Семья моей матери жила в селе Моква Очамчирского района. Местность здесь очень живописная: цепью тянутся горы, покрытые лесом, а широкая река Моква делит село на горную часть слева и низменную справа. Особое очарование этому месту придает Моквский собор, архитектурный шедевр второй половины X века, стоящий у слияния рек Моквы и Дваби.

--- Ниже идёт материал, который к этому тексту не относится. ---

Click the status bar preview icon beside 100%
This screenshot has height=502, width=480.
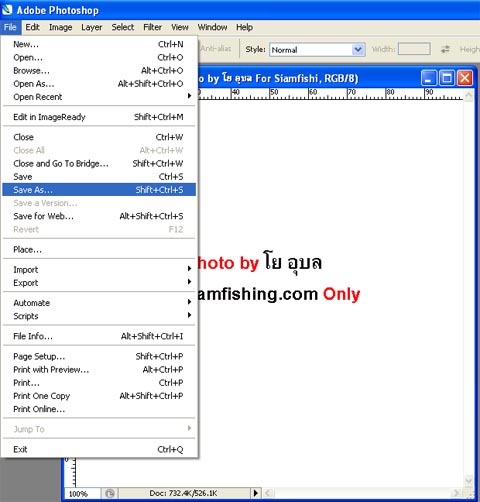point(110,493)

Абхазы живут здесь, по берегам Моквы, издревле. Раньше свои дома они строили из дубовых и каштановых досок. Обычно в доме было две-три комнаты. Мебель — самая простая: самодельные шкафы, топчаны, большой стол, несколько стульев и табуреток. В самой большой комнате был камин, сложенный из камня или кирпича. Еще имелся крытый балкон с выходом в просторный двор. Кдому пристраивали «пацху», то есть кухню. Хотя точнее будет сказать «приплетали», потому что стены плели из гибких прутьев, а пол оставался земляным. В пацхе находилась необходимая утварь: шкаф для посуды, стол, табуретки. Посредине помещения на землю клали большой плоский камень, на него складывали бревна и разводили костер, а дым выходил через специальную щель на

 

- 38 -

крыше, покрытой черепицей или соломой. С потолка над очагом свисали тросы или цепи, скрепленные одна с другой, на концах их были крючки, на которые подвешивали котлы, когда готовили пищу на открытом огне. Затем на угли ставили глиняные горшки, в которых варили фасоль и горох. На вертеле жарили кур. Еще под потолком подвешивали железные сетки, на которых коптили сыр сулугуни и мясо на зиму. Во дворе обычно находился колодец. Просторные дворы — главное украшение абхазской усадьбы, — покрытые вечнозеленой травой, словно ковром, содержались в чистоте.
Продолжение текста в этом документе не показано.